→ Exercise description
Rewrite the lines starting with the one containing "You are a computer-use" and going on through the end of the lines, changing "button" to "control" and leaving everything else the same. Omit the pictures from your answer.

→ Data in this exercise
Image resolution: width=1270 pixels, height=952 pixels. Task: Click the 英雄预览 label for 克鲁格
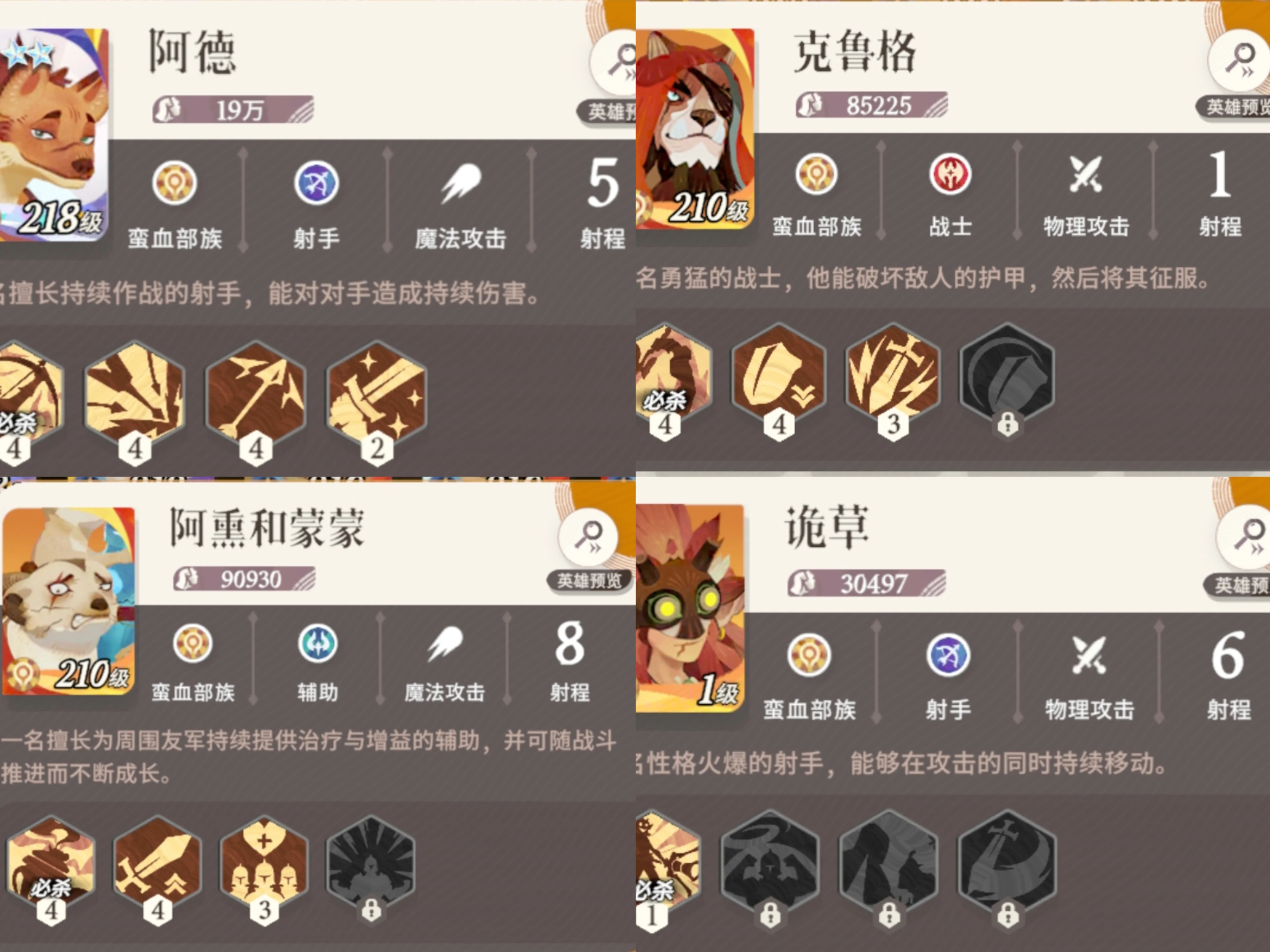point(1234,107)
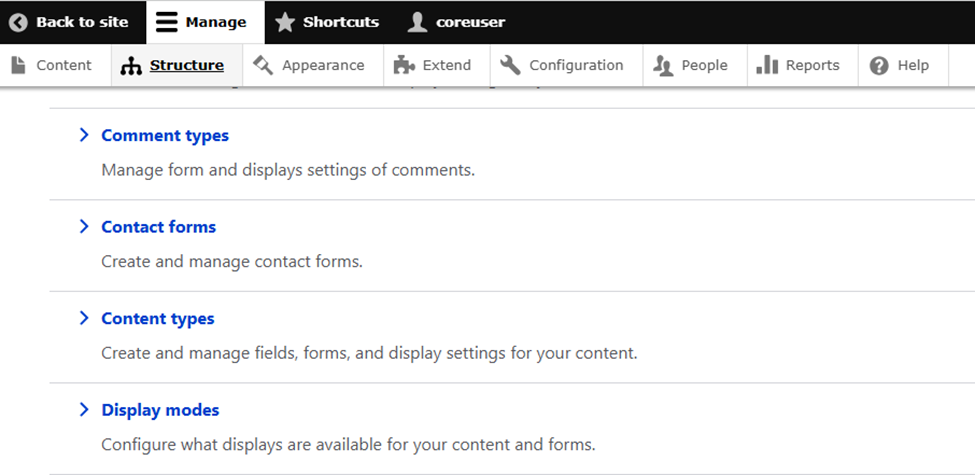Expand the Display modes chevron

[84, 410]
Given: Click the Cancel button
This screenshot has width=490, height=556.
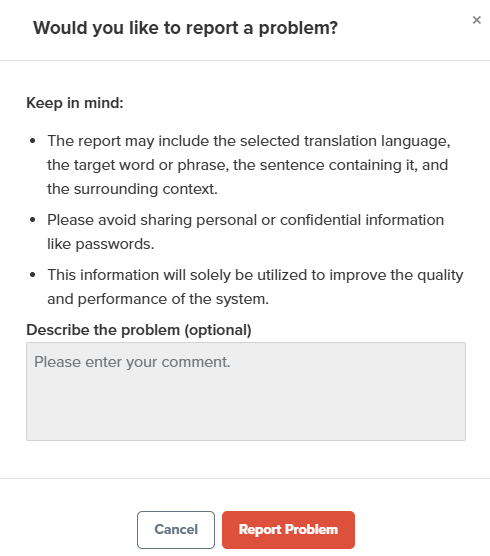Looking at the screenshot, I should click(176, 530).
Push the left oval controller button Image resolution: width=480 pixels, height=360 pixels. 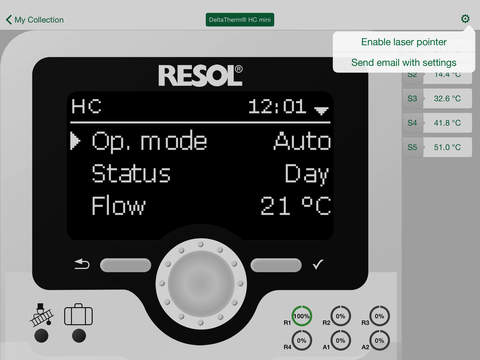coord(126,265)
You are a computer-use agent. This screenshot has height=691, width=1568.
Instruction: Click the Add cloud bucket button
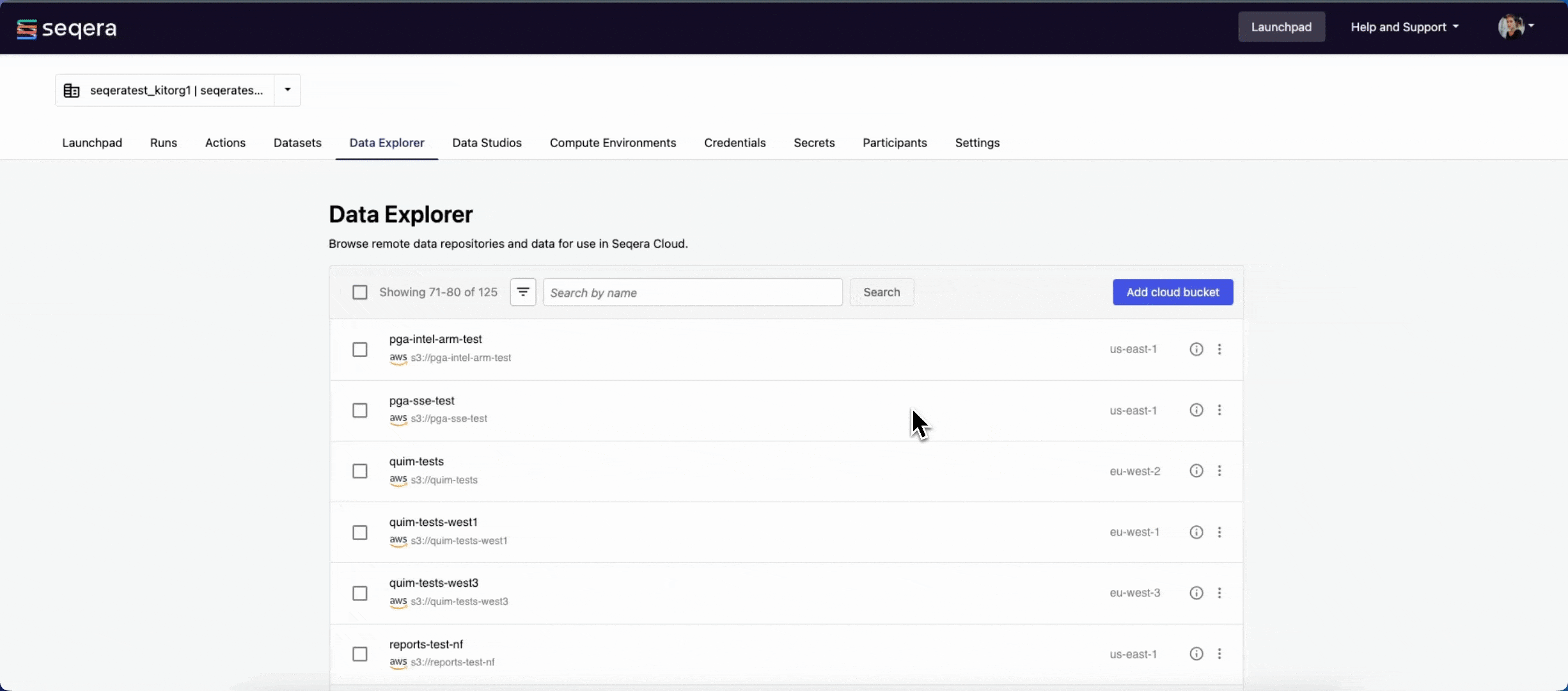1172,292
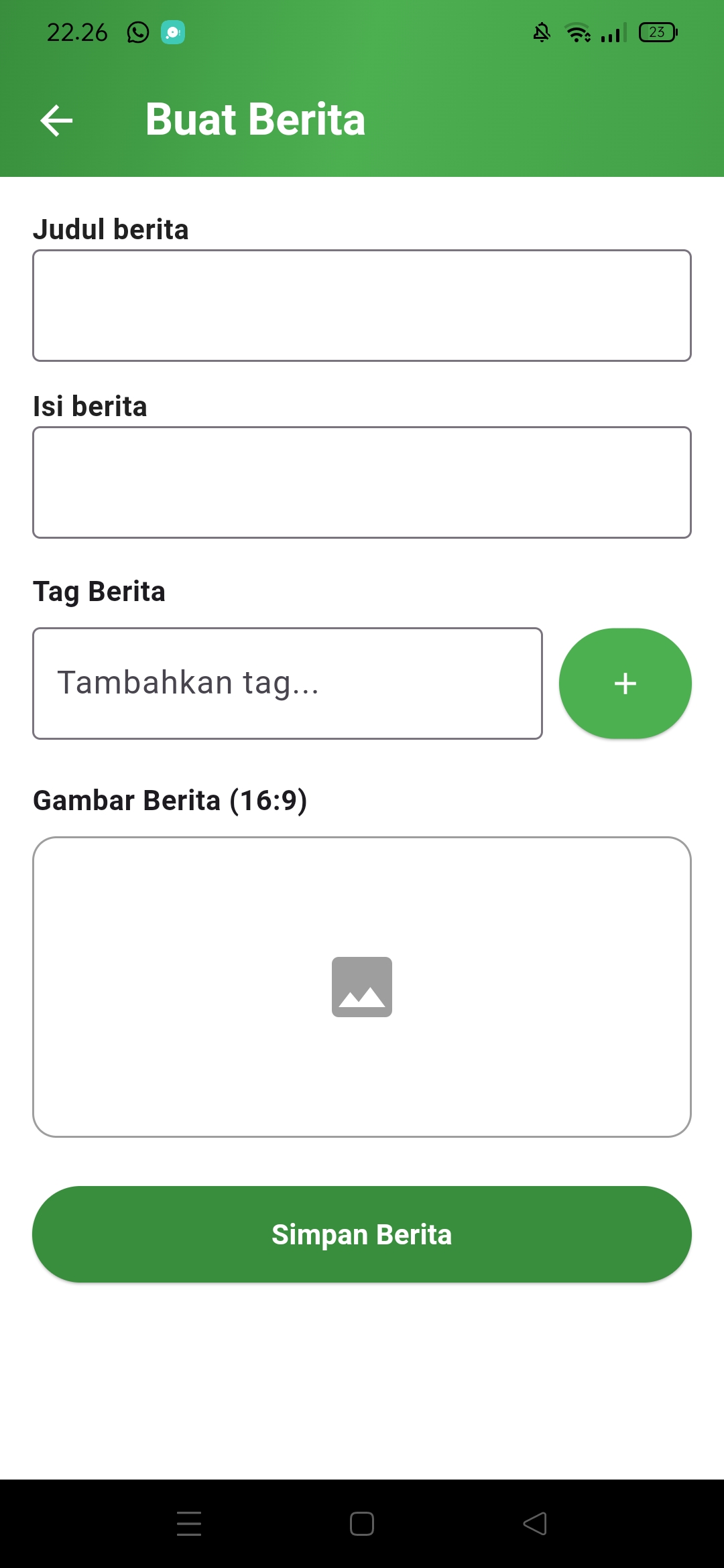This screenshot has height=1568, width=724.
Task: Tap the battery indicator icon
Action: tap(658, 32)
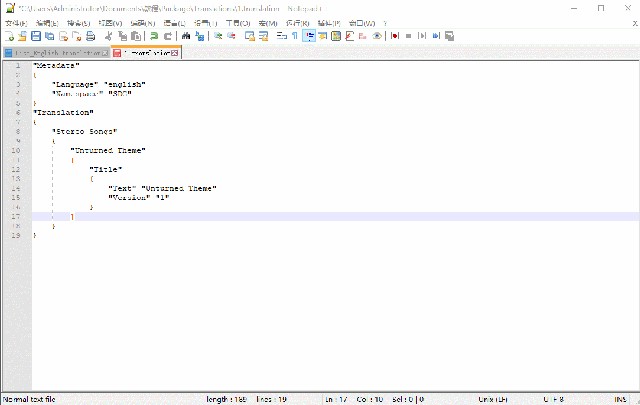This screenshot has width=640, height=405.
Task: Click the Cut scissors toolbar icon
Action: tap(110, 36)
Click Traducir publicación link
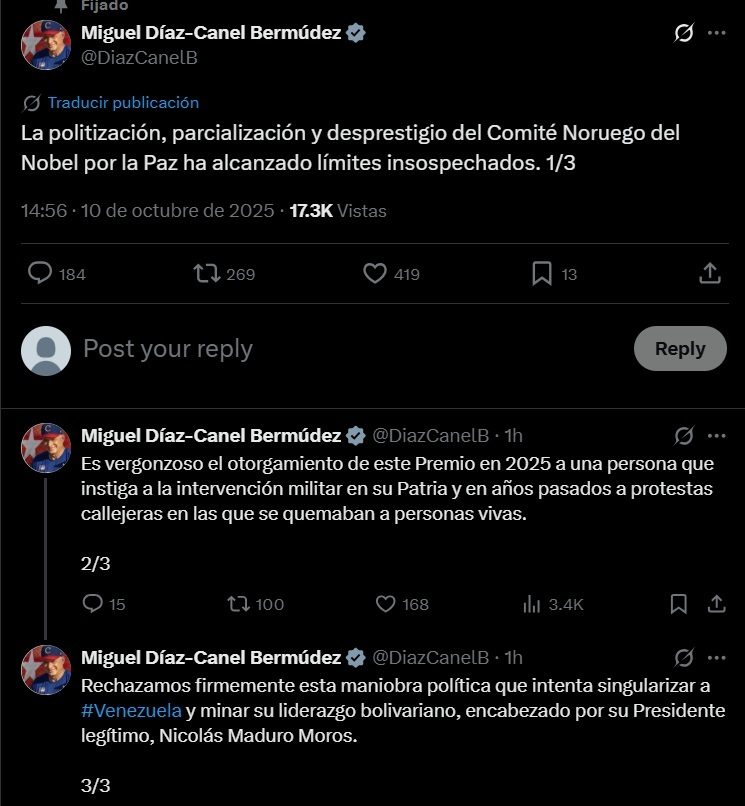This screenshot has width=745, height=806. [x=123, y=102]
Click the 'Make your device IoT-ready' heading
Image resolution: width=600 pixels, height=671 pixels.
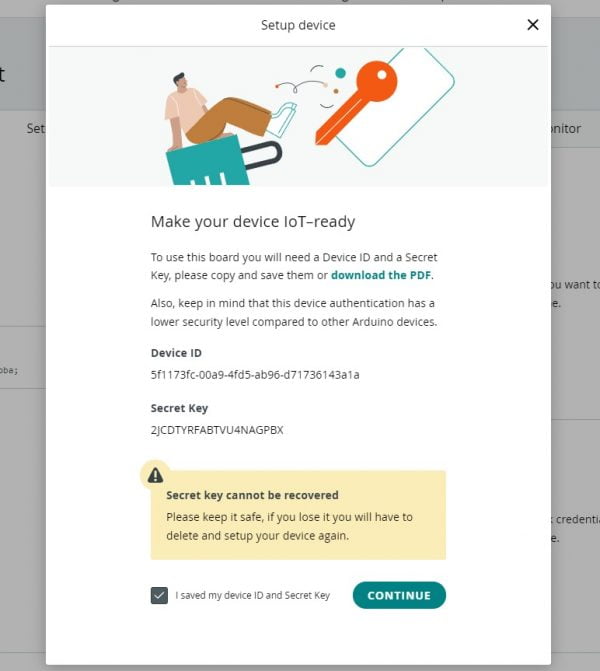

→ Finished exercise
You are a computer-use agent. This screenshot has height=691, width=1568.
Instruction: Click the Add cloud bucket control
1172,292
This screenshot has height=1568, width=724.
Task: Tap the battery indicator icon
Action: tap(658, 32)
This screenshot has width=640, height=405.
Task: Click the Cut scissors toolbar icon
Action: tap(110, 36)
Click Traducir publicación link
This screenshot has width=745, height=806. [x=123, y=102]
Click the 'Make your device IoT-ready' heading
Image resolution: width=600 pixels, height=671 pixels.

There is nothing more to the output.